KIZ HASAN
Yıl 1985, mevsim ilkbahar sonu, Mayıs ve
Haziran’ın arası. Havalar her senenin aksine olabildiğince kurak gidiyor. Hasat
bir damlaya muhtaç. Tam ekin kellelerinin buğdaya dönüşme zamanı. Köylüler
telaş içinde. Bırak buğdayı sebze ve meyveler bile kuruma noktasında. Tek çare
olarak yağmur duasına çıkmayı kararlaştırılıyor. Ama dört kez çıkılmasına
rağmen ortalıkta değişen bir şey yok.
O
zamanlarda komşu köyde Kız Hasan adında birisi vardı. O köyde fazla yetişen bir
şey olmadığından yazları bizim köye gelir. Zengin insanlara hizmetkârlık
yapardı. Çok fakirdi Kız Hasan, buna rağmen herkesle iyi geçinen hoş
muhabbetini esirgemeyen bilhassa çocuklarla hoş sohbetleri olan birisiydi. Yaz
döneminde işleri yoğun olan kadınlar işlerini bu adama yaptırırlardı.
Bulaşıkları yıkamak, çamaşırları yıkamak, işçilere azık hazırlamak, ev temizliği gibi. Bu kadıların işlerini
yaptığı içinde adı oradan kalmıştı. Kız Hasan, köyün erkeklerinin dalga geçme
bahanesiydi. Birazda hakir görülüyordu toplumda. O hiç gocunmazdı bunlardan.
Dördüncü kez yağmur duasına çıkıp da hiçbir
şey değişmediğini gören köylü tedirgin bir şekilde birbirlerine
mırıldanıyorlardı. “Bir yerde bir şeyleri eksik yapıyoruz, bunun böyle olmaması
lazım” Çünkü; bundan önceki senelerde bu öyle olmamıştı.
Köylü karar aldı. Beşinci kez yağmur
duasına çıkılacaktı. Bizde kuran kursunda okuyorduk o zaman, hocamız bize
yağmur duasında taşlara okunup suyun içine atılan duayı ezberletti. O görevi de
biz yapacaktık. Hazırlıkları tamamlayıp yola çıktık. Gidilecek yer Erenler
Çeşmesi. Kenarlarında köylülerin yayla, ahır ve samanlıkların bulunduğu önünde
isimleri bilinmeyen bir mezarlığın bulunduğu bir yerdi.

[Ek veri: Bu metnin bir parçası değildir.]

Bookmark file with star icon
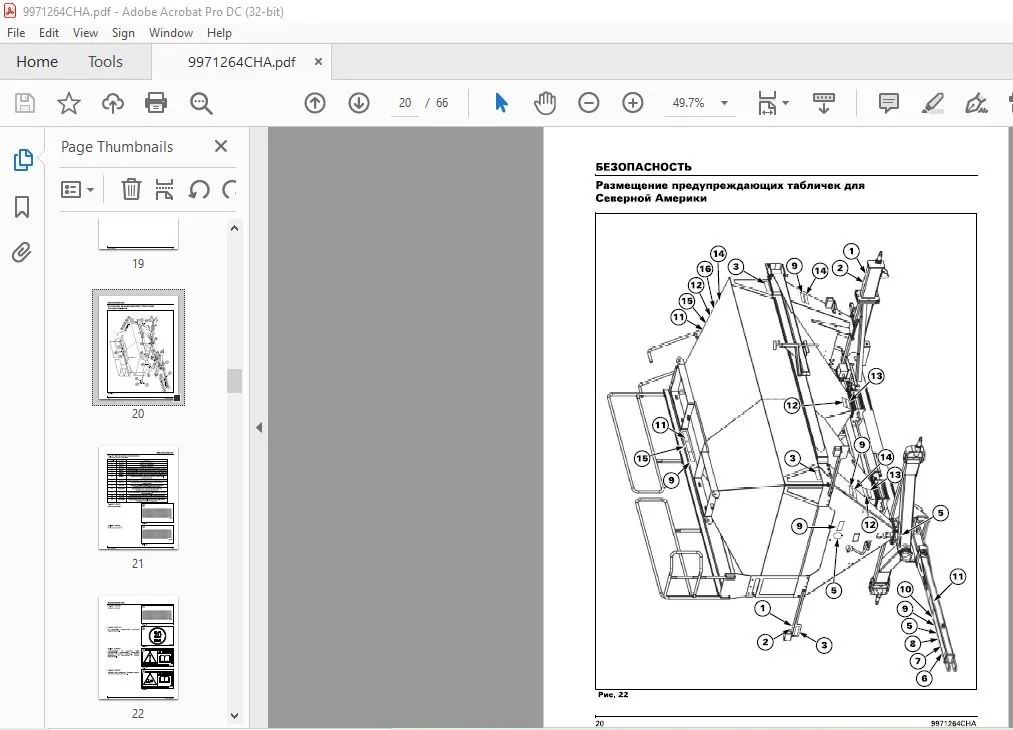Screen dimensions: 1013x730 (68, 103)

Kazanlar ocağa kondu, kurbanlar kesildi.
Tam o sırada organizasyonu yapan adam haykırdı.
-Arkadaşlar biz Kız Hasan’ı davet etmeyi
unuttuk.
-Yahu abi onun köyü uzak boş ver ne zaman
gelecek.
Yok dedi. O adamın yüzde yüz gelmesi lazım
diyordu. Oğluna seslendi.
-Koş oğlum traktöre atla, yemekler pişmeden
buraya getir Hasan abini.
Oğul telaşeyle yola çıktı. Hazırlıklar devam
ediyordu. Bir grup toplanıp ilahiler eşliğiyle bağırıyorlardı. Türbeleri bir
bir geziyorlardı.
Altımızdan taşlar batar
Üstümüzden otlar biter
Yılan çıyan mekân tutar
Ya biz kime yalvaralım.
Topluluk birlikte haykırıyordu.
-Aaaaaaammmmmiiiiiinnnnnnn!
Bu
görkemli merasimlerden sonra, herkes toplandı. Yemekler pişmiş namazlar
kılınmış, dualar edilmişti. Bizde bir taraftan taşlara dua okumaya devam ediyorduk.Taşlar
o kadar çoktu ki bitmek tükenmek bilmiyordu. Tam o sırada Kız Hasan geldi. Ama
köylü tedirgin, havada bulut bile yok.
Kız Hasan aradan indi. Kısa bir hoşbeşten
sonra çeşmeden abdestini alıp kıbleye yönelerek ellerini açtı. Arkada duran yaklaşık
yüz elli kişi çoktan dünyalık muhabbete dalmıştı. Herkesin derdi ayrıydı. Ortak
nokta kar zarar muhabbetiydi.
Tam o sırada gök boşanmıştı sanki. Havada
güneş olmasına rağmen öyle yağmur yağıyordu ki damlalar halinde değil de
kovadan boşalıyordu. Ortalıkta kimse kalmamıştı. Samanlık ve ahırlara
doluşmuştu o kadar insan.
Kız Hasan olduğu yerde duruyordu. Bende
taşlara okuma işini bitirmiş onu seyrediyordum. Duasını bitirdikten sonra
ellerini göbeğine bağladı öylece beklemeye başladı. Bir ara gözleri bana
ilişti.
-Yaaa yavrum, insanoğlu işte böyle Allah’tan
rahmet isterler, sonrada kaçacak yer ararlar. Bizler rahmeti hak etmiyoruz ama
Allah sonsuz rahmeti neticesinden dolayı bizleri yine mağdur etmiyor.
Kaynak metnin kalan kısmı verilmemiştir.